[sdiy] Temperature Compensated VCO attempt - help?
Magnus Danielson
cfmd at swipnet.se
Mon Feb 3 10:02:43 CET 2003
From: Don Tillman <don at till.com>
Subject: Re: [sdiy] Temperature Compensated VCO attempt - help?
Date: Sun, 2 Feb 2003 22:53:16 -0800
Hi Don,
> > Don:
> > > I'm really curious how the thru-zero VCO works? (Perhaps I may have
> > > to break down and finally buy a copy of Electronotes.)
> >
> > Basiclly, start of with a triangle oscillator core and when you
> > go though zero you reverse direction by chaning load current
> > direction. This can be done in several different ways, but for a
> > triangle oscillator core you allready have an OTA to do the
> > current direction anyway, so that part comes for free.
>
> Hey Magnus,
>
> Sure, but I'm always interested in innovative ways to actually
> implement this. I have yet to see one that goes through DC real
> gracefully.
My bid is:
Put a Gilbert-cell on top of an expo-converter. Put the linear (sign-swapping)

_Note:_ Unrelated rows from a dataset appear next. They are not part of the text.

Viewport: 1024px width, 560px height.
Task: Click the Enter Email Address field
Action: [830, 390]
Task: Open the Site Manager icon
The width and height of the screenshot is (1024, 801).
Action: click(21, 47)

modulation on one of the Gilbert-cell input pair, put the Schmitt-triggered
output waveform on the other input pair of the Gilbert-cell. The current output
of the Gilbert-cell is connected to an integrator and this is followed by a
Schmitt-trigger. The current in the Gilbert-cell is modulated from the
expo-pair. This should be both a compact and pretty well-behaving oscillator
and since there is non abrupt switching of current but rather linear change in
current balance I think there is a good chance of a nice behaviour.

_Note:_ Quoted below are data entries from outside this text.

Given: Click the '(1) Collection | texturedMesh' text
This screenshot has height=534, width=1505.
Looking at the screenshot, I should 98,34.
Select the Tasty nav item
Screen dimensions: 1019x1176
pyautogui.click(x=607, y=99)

So, you've got both V/Oct and V/Hz inputs.
Sounds reasnoble?
Must I draw a schematic for it to be clear (it should be pretty clear if you
look at for instance Jürgen's FS-1 schematics).
No separate switches and directional comparator is needed. All that is hidden
away in the Gilbert-cell.
The Gilbert-cell actually doesn't HAVE to be linearized, but if you like to
avoid non-linearitizes in modulation it would be a good thing to have it.
> > > I would think that the linearity of the OTA would be a major issue.
> > > OTA's aren't especially linear... in the sense that they make great
> > > triangle to sine converters.
> >
> > This is why Scott and Jim used two different forms of
> > linarizations. Scott used the builtin linearization diodes where
> > as Jim used the other half of a LM13600 to do the linearization.
>
> Yes, but what's the linearity error for these in practice?
Well, any uncompensated diff-pair would have the output proportional to
tanh(Vdiff/26mV). The distorsion is considerable above a 26 mV.
> While temperature compensation is a good thing, to have temperature
> compensation at the expense of any less VCO linearity would be a bad
> thing (assuming you're using the VCO in the normal way). Temperature
> compensation is just a convenience and without it I can always tweak
> the scale pot and be fine, but a nonlinear VCO means I can't play in
> tune.
This is exactly why Jim stressed the point of temperature compensation for the
sake of stable scale. He has actually ignored the pitch offset, but that's
pretty darn good too in his scheme.
> Is a linearized OTA accurate enough? I don't know.
According to Jim's measurement, yes.
> I would think that this is an area where some alternate VCA topologies
> would win. A multiplying DAC f'rinstnace, though the digital part is
> not really appropriate here. Or that OVCE arraangement that the SSM
> VCAs use; the feedback might help in this case. Or one of those hifi
> VCA topologies that are connected opposite from the typical, so the
> control voltage accurately runs a current source for a diff pair, and
> the gain is set by the base voltage on the diff pair.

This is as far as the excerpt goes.